The similarity of the extrinsic offenses and the charged offense can cut both ways. Generally, similarity between the elements of an extrinsic offense and the elements of the charged offense "enhance[s] the probative value of the extrinsic evidence." Id. But extensive similarity between the offenses may also increase the risk of prejudice. Id. Similarity, on its own, however, does not require exclusion of the extrinsic evidence. Cockrell, 587 F.3d at 679. The Court must weigh the Government's need for the evidence against its potential prejudicial impact. "[W]hen the Government adduces strong evidence of intent, extrinsic evidence should be more readily excluded. Inversely, when the direct evidence of intent is slight, the probative value of extrinsic evidence is enhanced." Thomas, 294 F. App'x at 130. As explained, the extrinsic evidence of other drug conspiracies supports the Government's theory that Juarez knowingly, rather than unwittingly, furthered drug conspiracies by providing firearms, vehicles, and other means of support. And the Fifth Circuit has often found that "proof of prior drug activities is more probative than prejudicial in proving Rule 404(b) exceptions such as knowledge or intent." United States v. Kinchen, 729 F.3d 466, 474 (5th Cir. 2013) (quoting United States v. Harris, 932 F.2d 1529, 1534 (5th Cir. 1991)). To the extent that the extrinsic evidence has any prejudicial impact, the Court can offset such prejudice with a limiting instruction to the jury when the evidence is admitted and before the jury deliberates. See United States v. Ochoa-Rodriguez, 564 F. App'x 740, 741 (5th Cir. 2014); United States v. Bryant, 264 F. App'x, 420, 421 (5th Cir. 2008).

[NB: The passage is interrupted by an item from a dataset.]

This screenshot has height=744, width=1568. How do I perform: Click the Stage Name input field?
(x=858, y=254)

Regarding the amount of time between the offenses, the Court notes that "temporal remoteness depreciates the probity of the extrinsic offense." United States v. Beechum, 582 F.2d 898, 915 (5th Cir. 1978). Here, Juarez allegedly participated in the charged offense, as well as the other drug conspiracies, at roughly the same time. According to the indictment, Juarez's conspiracy to distribute cocaine began "at a time unknown" and continued until about 2012. Juarez's conspiracy to possess firearms began sometime prior to July 17, 2013, and continued until April 2015.

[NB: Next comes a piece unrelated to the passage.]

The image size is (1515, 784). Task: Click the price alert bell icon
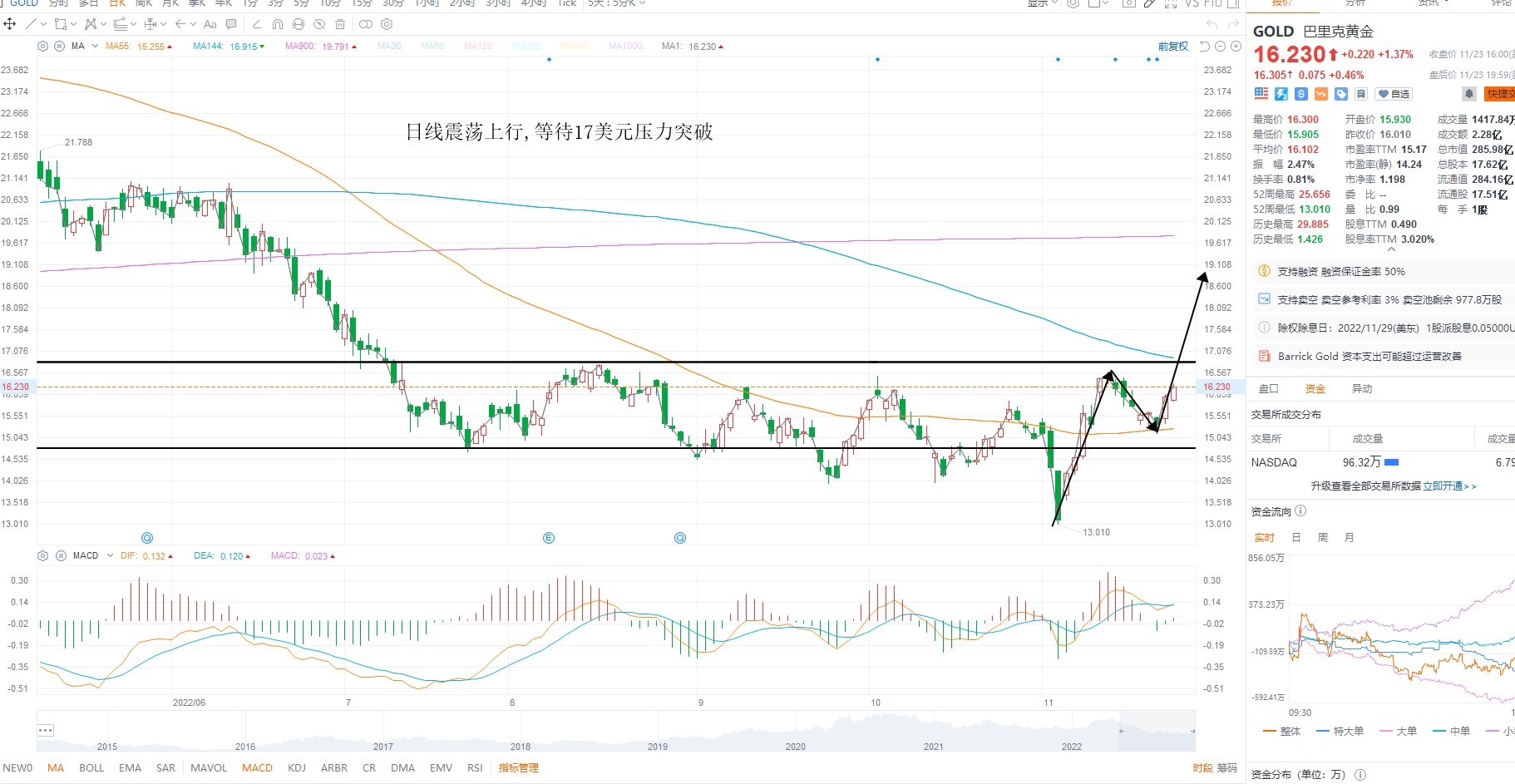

Finally, to avoid potentially overwhelming the intrinsic evidence of the crimes charged, the Court will allow the Government only one day in which to present its extrinsic evidence. This evidence must also be presented separately from the Government's case-in-chief evidence. The Government's presenting the extrinsic evidence in this manner will avoid confusing the issues or needlessly presenting cumulative evidence. Further, the Court's limiting instruction will be more effective if the extrinsic evidence is presented separately. Therefore, subject to these limitations, the Court will permit the Government to introduce the extrinsic offense evidence at trial.

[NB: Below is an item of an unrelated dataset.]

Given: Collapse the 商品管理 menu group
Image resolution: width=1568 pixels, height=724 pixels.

For the foregoing reasons, the Court GRANTS the Government's motion to introduce extrinsic evidence of Juarez's involvement in other drug conspiracies.
IT IS ORDERED that the Government shall present the extrinsic evidence separately from its case-in-chief evidence and that the presentation of extrinsic evidence shall not exceed one day of testimony. The Court will provide the jury with a limiting instruction when the evidence is presented and again before the jury retires for deliberation.